BELARUS NEWS AND ANALYSIS

DATE:

28/03/2006

Belarus: Brutality Unmask

By Anna Volk

MINSK, Belarus -- More than 10,000 Belarusians took to the streets of Minsk to mark the national Day of Liberty this past Saturday. The celebration, including a concert by a national orchestra and a peace protest against unfair elections and mass arrests, was planned to be held in the central Oktyabrskaya Square. But it was not to be. Thousands of troopers in militia and special forces uniforms surrounded the square and the streets around it. The dictatorship used truncheons, riot gear and gas grenades on peaceful marchers carrying flowers.

A massive campaign of intimidation started two weeks ago in Belarus, during the election campaigns. During that time, 35 reporters were harassed with administrative legal action, nine foreign reporters among them. On the list of the detained reporters is well known Russian TV ORT reporter, Pavel Sheremet. He was physically attacked by special forces agents on the street, taken to a hospital, and later in the night secretly taken from the hospital (with double pneumonia) and brought into the Okrestino bull-pen (the main detention center where protesters are being held).

A week earlier, just before election day, Belarusian authorities "wrote a magnificent scenario" on how to restrain people from coming to the main square. Hollywood screenwriters would envy their ingenuity. The government used the cellphone system to send people text messages, warning them to stay away from the Minsk central square on election day, saying that bloodshed and massive provocations were expected and that people would endanger their lives going there. The chief of the KGB, Stepan Suharenko, announced before election day that anybody who came to the center square on the day of elections might be accused of terrorism and jailed.

The authorities did everything possible to restrain young people, the main "driving force" for change, from coming to the square. Non-Minsk students were released from lectures several days before the elections (in some universities even for the whole week before the election) and were told to go home for "vacation". The students who remained in Minsk were threatened by their deans, who told them that any of them who went to the main square on March 19 would be expelled.

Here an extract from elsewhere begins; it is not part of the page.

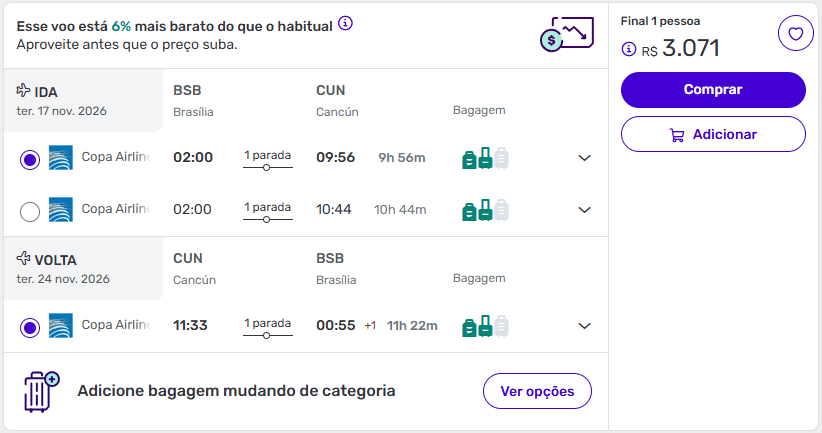Viewport: 822px width, 433px height.
Task: Click 1 parada indicator on 09:56 flight
Action: coord(267,158)

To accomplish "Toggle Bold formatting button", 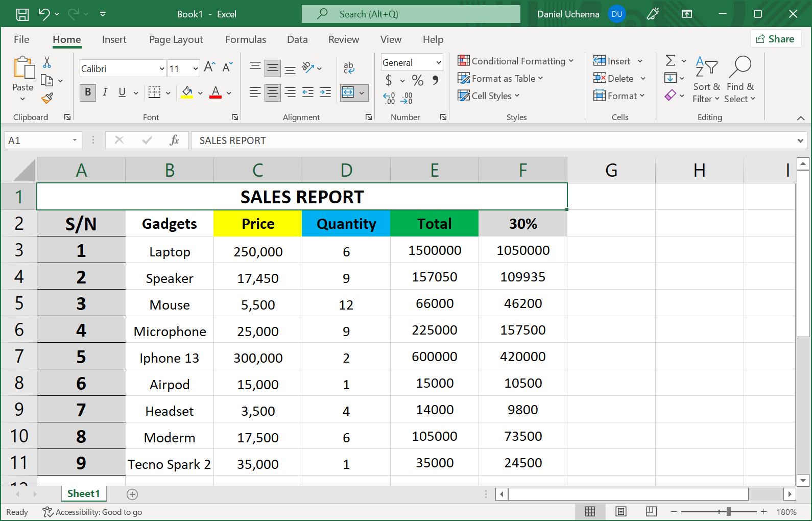I will [88, 92].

Authorities did everything to isolate Minsk from the rest of the country. On election day all the trains coming into Minsk were thoroughly checked. All passengers traveling to Minsk were detrained. The same happened to the bus service. A lot of international observers and reporters were "turned back" on the border and not allowed to enter the country.

Minsk was not only isolated from the physical world. All opposition web sites have been heavily DOS-attacked. During election day, access to all opposition sites was crushed. That evening, the authorities (who have a monopoly over Internet resources in Belarus) blocked all Internet connections in the country for more than six hours.

None of this stopped the opposition: about 20,000 people braved the KGB and a heavy snowstorm to show their support for the opposition and gathered that night in the main square. They shouted slogans, waved national flags banned under President Alexander Lukashenko, and booed pictures of the president being shown on a large television screen. The demonstration was peaceful - the protesters were holding flowers and balloons in their hands.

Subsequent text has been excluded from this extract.